== Fragmento citado ==
▬▬▬▬▬▬▬▬▬▬

Nacido en Bahía Blanca (República Argentina), siendo muy niño su familia se instaló en Montevideo. Fue en su primera juventud uno de los contertulios del legendario cenáculo del café Moka —de Sarandí y Policía Vieja— que presidía la figura atractiva y polémica de Roberto de las Carreras. Aquel Zum Felde de los comienzos literarios, luciendo la bohemia corbata de moña, el cabello largo y el chambergo infaltable, haciéndose llamar Aurelio del Hebrón, formaba parte de la comitiva transgresora que en las tardes de la primera década del siglo recorría “boulevard” Sarandí acompañando al “pontífice”, al “gran amante” Roberto, y suscitando a su paso murmullos de admiración y miradas disimuladas de señoras y señoritas. Bajo el sonoro seudónimo aludido, publicó  sus primeros trabajos en La Razón y El Siglo, lo mismo que su libro inicial, Domus Aurea (que es de 1908).

▬▬▬▬▬▬▬▬▬▬

== Datos proporcionados ==
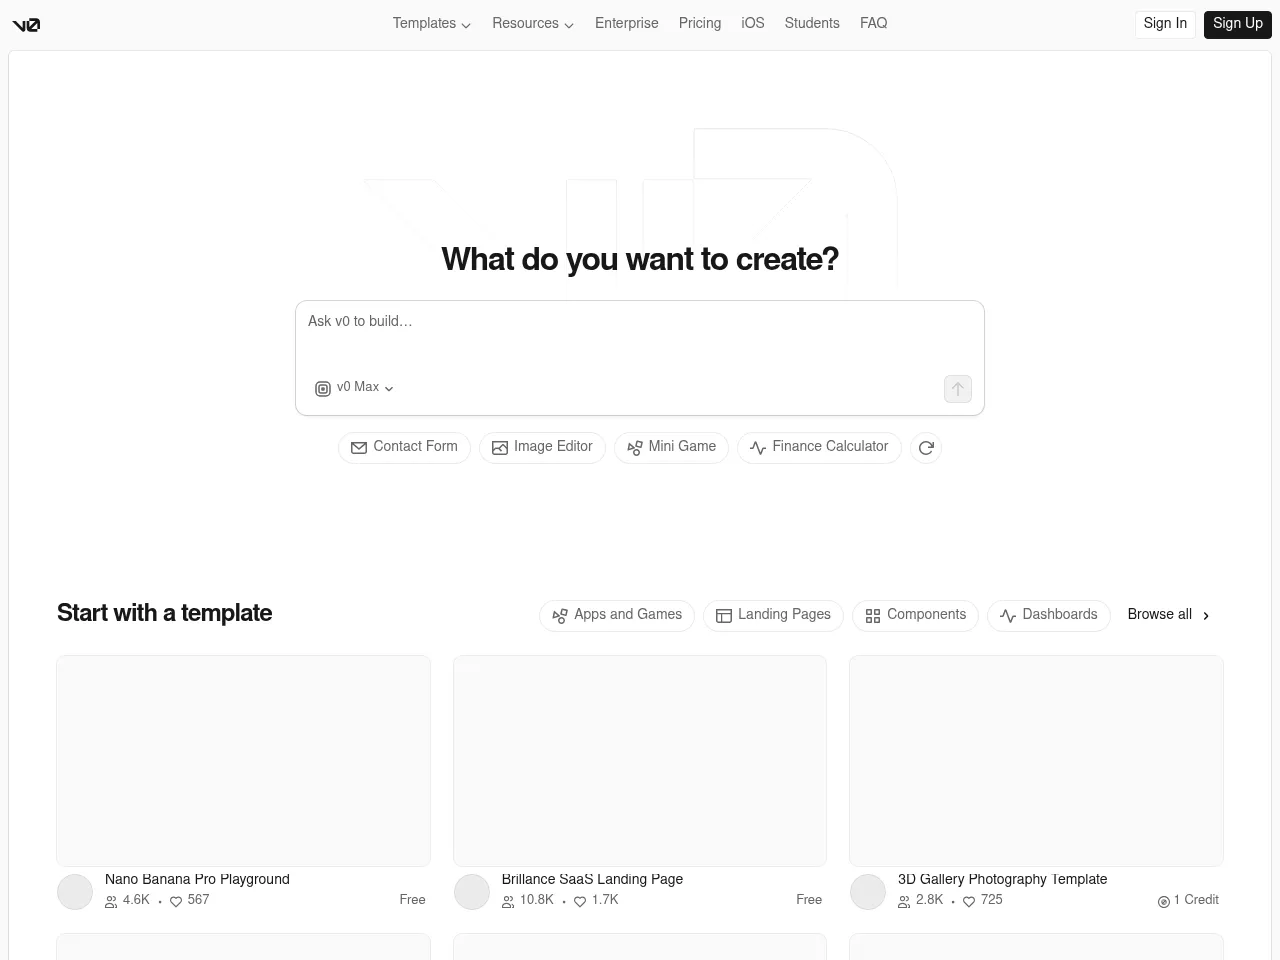Image resolution: width=1280 pixels, height=960 pixels.
Task: Focus the Ask v0 to build input
Action: pos(640,335)
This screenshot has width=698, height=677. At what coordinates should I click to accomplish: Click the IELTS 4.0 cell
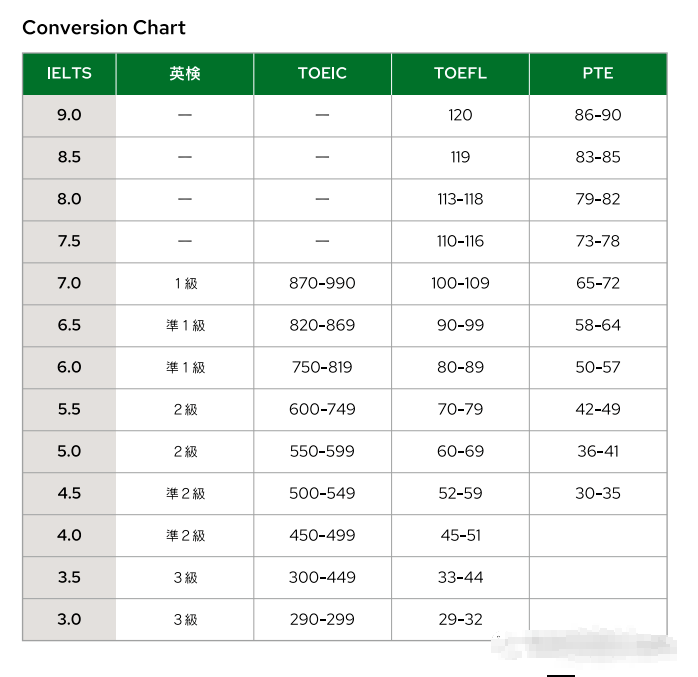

▬▬▬▬▬▬▬▬▬▬

== Ejercicio planteado 1 ==
¿Qué títulos de periódicos y libros aparecen en el fragmento? Nómbralos todos.
== Ejercicio planteado 2 ==
Responde según el fragmento:
(a) ¿Dónde nació Zum Felde?
(b) ¿Quién presidía el cenáculo del café Moka?
(c) ¿De qué año es Domus Aurea?
Los datos proceden de una fuente distinta.

== Respuesta 1 ==
La Razón, El Siglo y Domus Aurea.

== Respuesta 2 ==
(a) En Bahía Blanca (República Argentina).
(b) Roberto de las Carreras.
(c) De 1908.